-- Begin MATERIAL FOR THE TASK --

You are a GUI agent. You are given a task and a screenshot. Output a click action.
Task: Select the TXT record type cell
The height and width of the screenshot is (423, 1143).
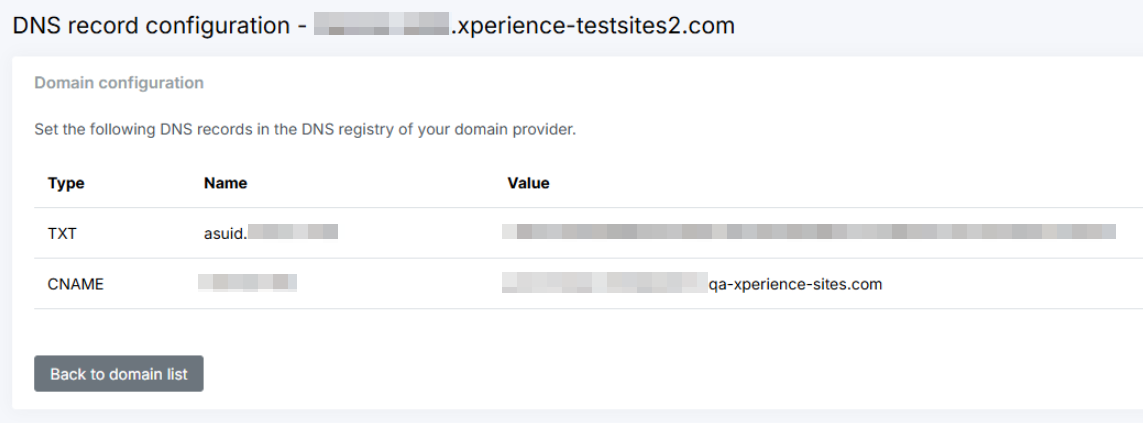pyautogui.click(x=62, y=233)
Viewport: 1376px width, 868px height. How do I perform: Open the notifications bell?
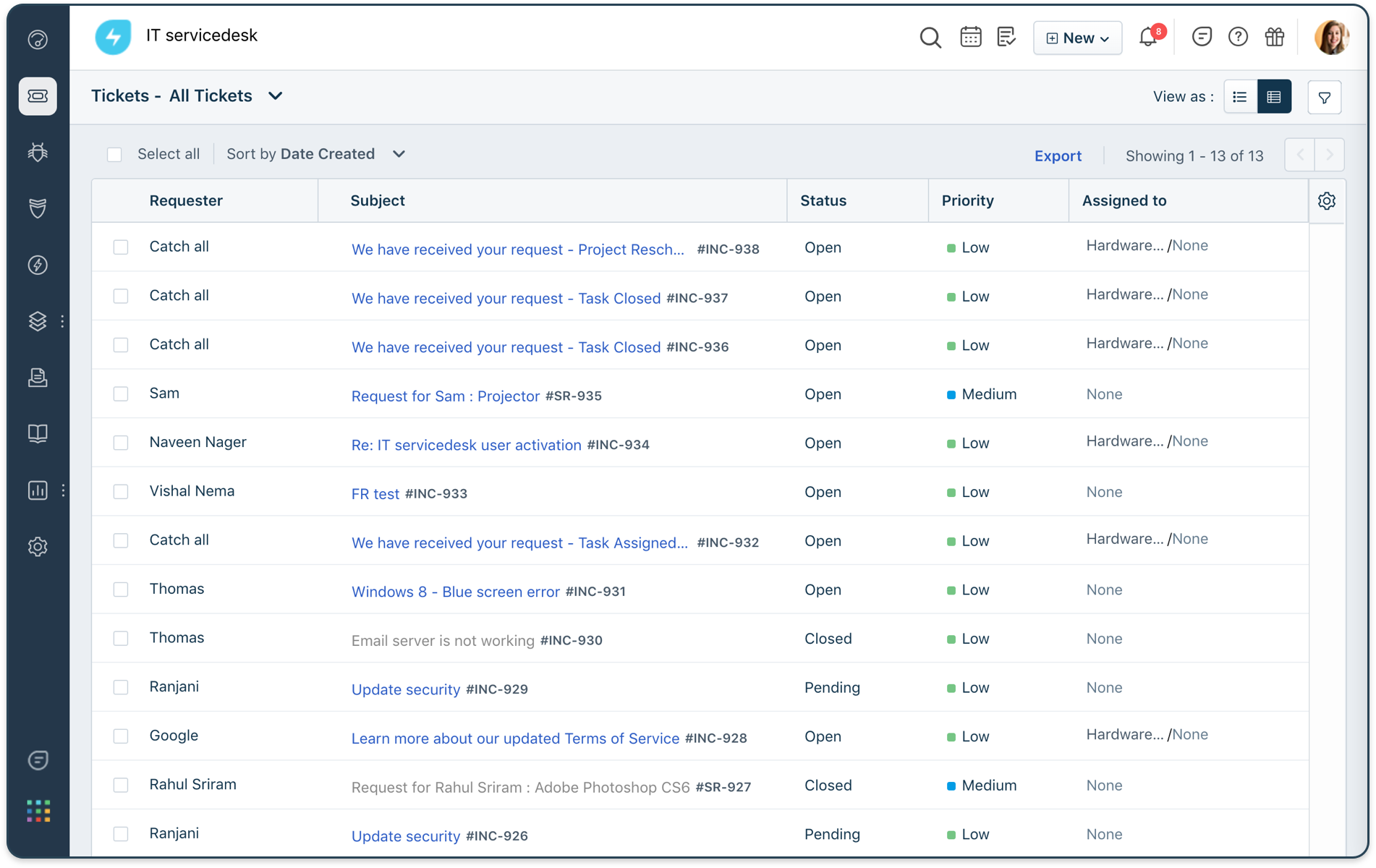click(x=1147, y=37)
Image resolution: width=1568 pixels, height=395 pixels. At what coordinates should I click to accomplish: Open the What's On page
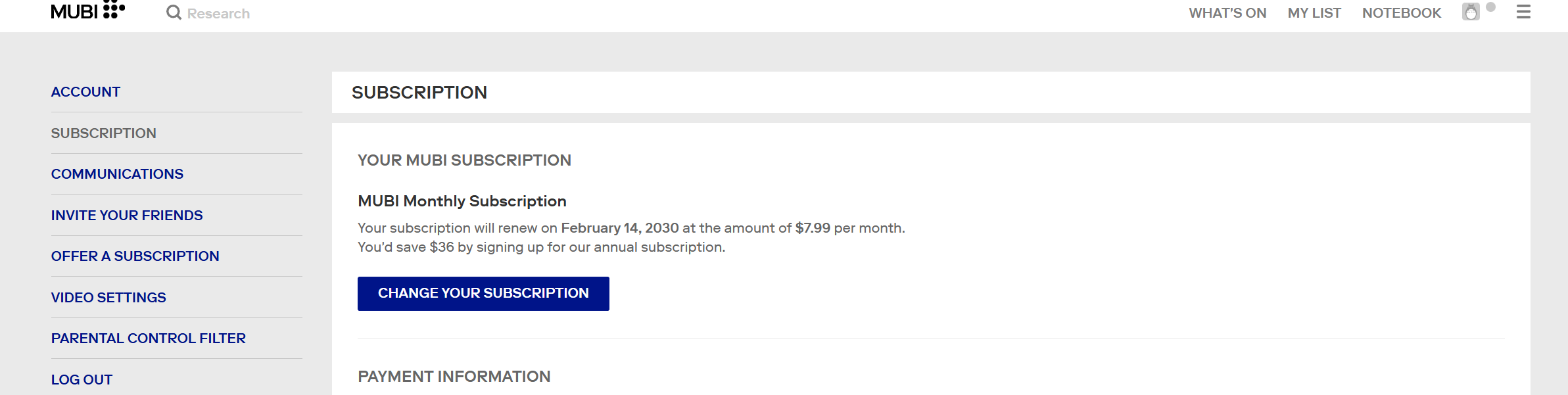(1227, 13)
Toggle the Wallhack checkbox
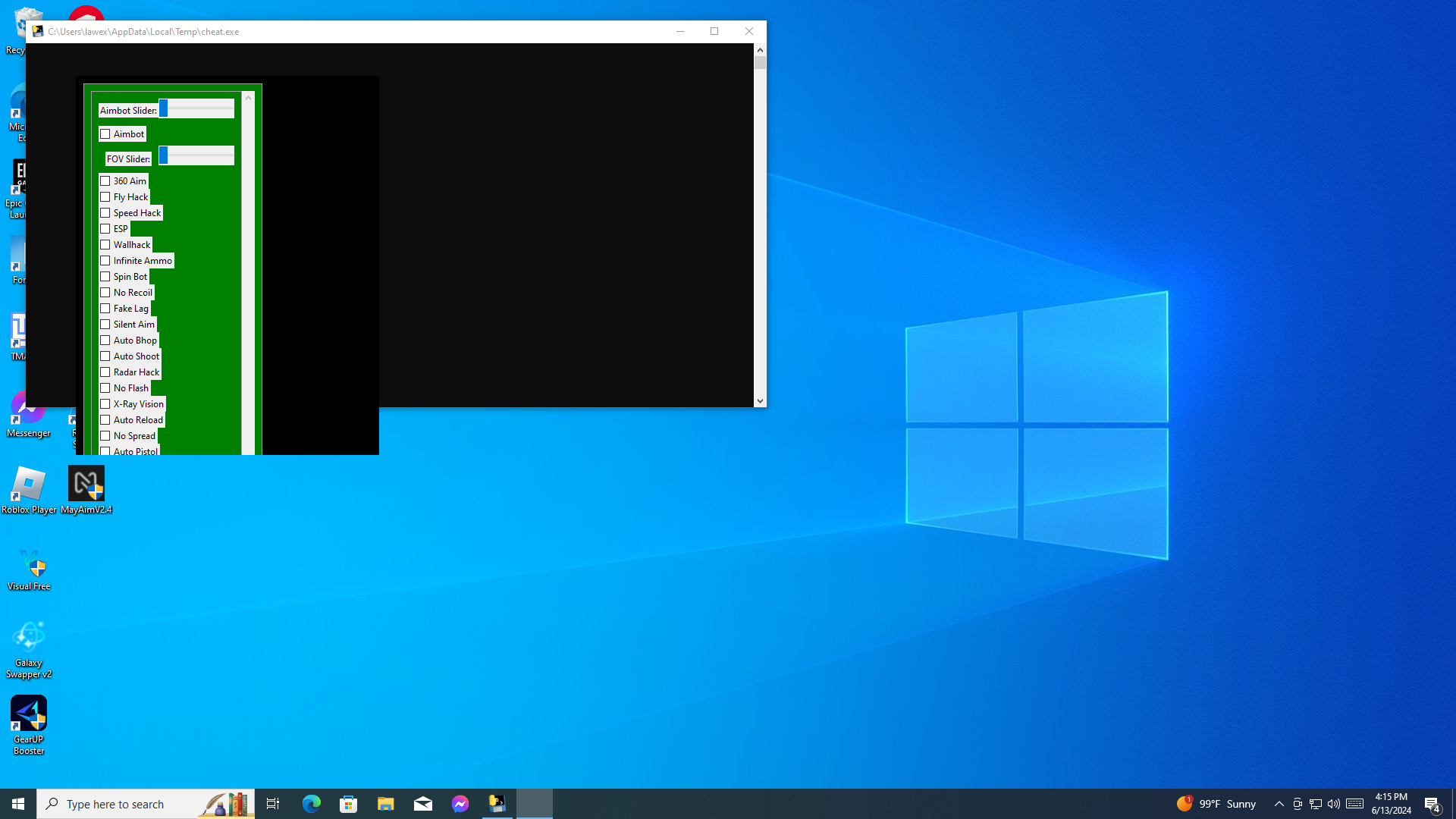 (x=105, y=245)
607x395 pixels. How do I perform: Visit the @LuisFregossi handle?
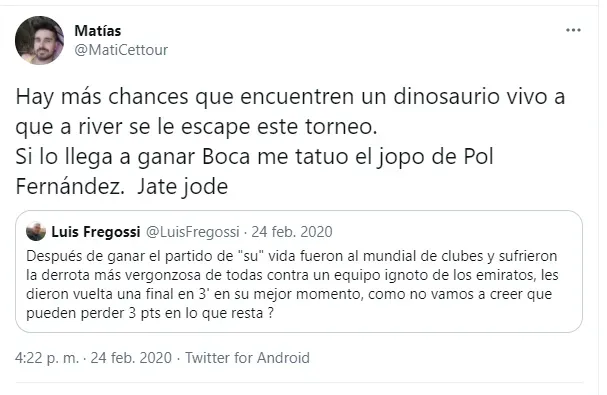coord(192,232)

-- End MATERIAL FOR THE TASK --

• STATED PROBLEM
Copy every one of the rows above word for word, and leave the pictures out of your copy.

• RESULT OF THIS EXERCISE
You are a GUI agent. You are given a task and a screenshot. Output a click action.
Task: Select the TXT record type cell
The height and width of the screenshot is (423, 1143).
pyautogui.click(x=62, y=233)
Viewport: 1376px width, 868px height. How do I perform: Open the notifications bell?
click(x=1147, y=37)
Image resolution: width=1568 pixels, height=395 pixels. At what coordinates should I click to accomplish: Open the What's On page
(1227, 13)
Toggle the Wallhack checkbox
 (x=105, y=245)
607x395 pixels. How do I perform: Visit the @LuisFregossi handle?
coord(192,232)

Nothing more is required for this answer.